In Accattatis v Fortuna Group (London) Ltd the Employment Tribunal found that an employee who said he felt uncomfortable commuting and attending the office during lockdown and asked to be furloughed was not automatically unfairly dismissed under section 100(1)(e) of the Employment Rights Act 1996 (ERA 1996).
Mr Accattatis worked for Fortuna Group (London) Ltd, a company which sells and distributes PPE. During March and April 2020, Mr Accattatis repeatedly asked to work from home or be placed on furlough, explaining that he was uncomfortable using public transport and working in the office. He had also suffered a Covid-19 scare himself and had a period of necessary self-isolation. Fortuna told Mr Accattatis that his job could not be done from home, and that furlough was not possible because the business was so busy, but that he could instead take holiday or unpaid leave if he wishes to delay his return to work. Mr Accattatis declined and asked three more times to be furloughed, citing advice that HMRC had given him that he was eligible for furlough. After the final request on 21 April 2020 was sent by Mr Accattatis to be furloughed rather than return to work, he was dismissed by email the same day.

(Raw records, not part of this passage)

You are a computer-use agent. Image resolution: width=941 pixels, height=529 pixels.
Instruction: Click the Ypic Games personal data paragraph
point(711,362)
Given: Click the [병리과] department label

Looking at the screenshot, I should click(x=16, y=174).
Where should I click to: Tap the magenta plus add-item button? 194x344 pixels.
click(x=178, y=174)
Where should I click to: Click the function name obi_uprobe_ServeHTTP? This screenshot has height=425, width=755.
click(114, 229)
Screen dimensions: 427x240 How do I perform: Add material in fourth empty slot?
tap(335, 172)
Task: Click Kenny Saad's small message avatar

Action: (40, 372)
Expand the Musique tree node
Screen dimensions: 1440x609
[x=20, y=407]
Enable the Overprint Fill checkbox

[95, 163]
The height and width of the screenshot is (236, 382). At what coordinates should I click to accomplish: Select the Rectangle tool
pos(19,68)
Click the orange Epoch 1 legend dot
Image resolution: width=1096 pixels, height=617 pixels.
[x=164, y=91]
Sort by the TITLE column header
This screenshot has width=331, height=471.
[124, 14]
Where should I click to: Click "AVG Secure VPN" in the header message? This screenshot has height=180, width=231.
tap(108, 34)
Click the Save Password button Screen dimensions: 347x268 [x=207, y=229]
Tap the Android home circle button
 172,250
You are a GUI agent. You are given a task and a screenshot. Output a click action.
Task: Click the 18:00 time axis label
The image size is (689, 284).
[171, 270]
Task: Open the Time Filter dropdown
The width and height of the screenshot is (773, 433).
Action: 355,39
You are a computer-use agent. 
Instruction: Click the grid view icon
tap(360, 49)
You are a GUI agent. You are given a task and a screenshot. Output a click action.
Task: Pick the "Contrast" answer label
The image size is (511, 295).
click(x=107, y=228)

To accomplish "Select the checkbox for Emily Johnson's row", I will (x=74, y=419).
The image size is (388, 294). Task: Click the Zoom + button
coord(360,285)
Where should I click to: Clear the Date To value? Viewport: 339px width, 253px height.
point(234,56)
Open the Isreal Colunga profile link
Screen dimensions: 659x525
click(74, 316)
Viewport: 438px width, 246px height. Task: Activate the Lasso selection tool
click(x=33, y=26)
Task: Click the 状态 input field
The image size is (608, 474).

Mr Accattatis did not have sufficient service to claim ordinary unfair dismissal. He instead alleged he had been automatically unfairly dismissed under section 100(1)(e) of the ERA 1996 for having taken steps to protect himself from danger. The Employment Tribunal concluded that the government had announced on 14 February 2020 that COVID-19 posed a serious and imminent threat to public health. This, together with Mr Accattatis' emails expressing concern about commuting and attending the office, showed he reasonably believed there were circumstances of serious and imminent danger.
However, it was a requirement under section 100(1)(e) for Mr Accattitis to have taken appropriate steps to protect himself from danger or to have communicated the circumstances of danger to his employer. In this case, the employer had reasonably concluded that Mr Accattatis' job could not be done from home and that he did not qualify for furlough (as the business was very busy) but had instead suggested taking holiday or unpaid leave to give him more time away from the workplace. Mr Accattatis' response was not only that he wanted to stay at home (which was agreed by the employer - albeit on an unpaid basis if holiday not taken), but also to demand that he be allowed to work from home (on full pay) or be furloughed (on 80% of pay). These demands were not appropriate steps to protect himself from danger but were simply to advance his own financial position (to the detriment of his employer's financial position), so his claim failed.
Although every case that comes before the Employment Tribunals is fact specific, this case is another reminder that the pandemic may not on its own justify a refusal to attend work under section 100(1)(e) if employers have reasonably tried to accommodate employees' concerns and reduce transmission risk - and operated in line with the government advice in force at the time.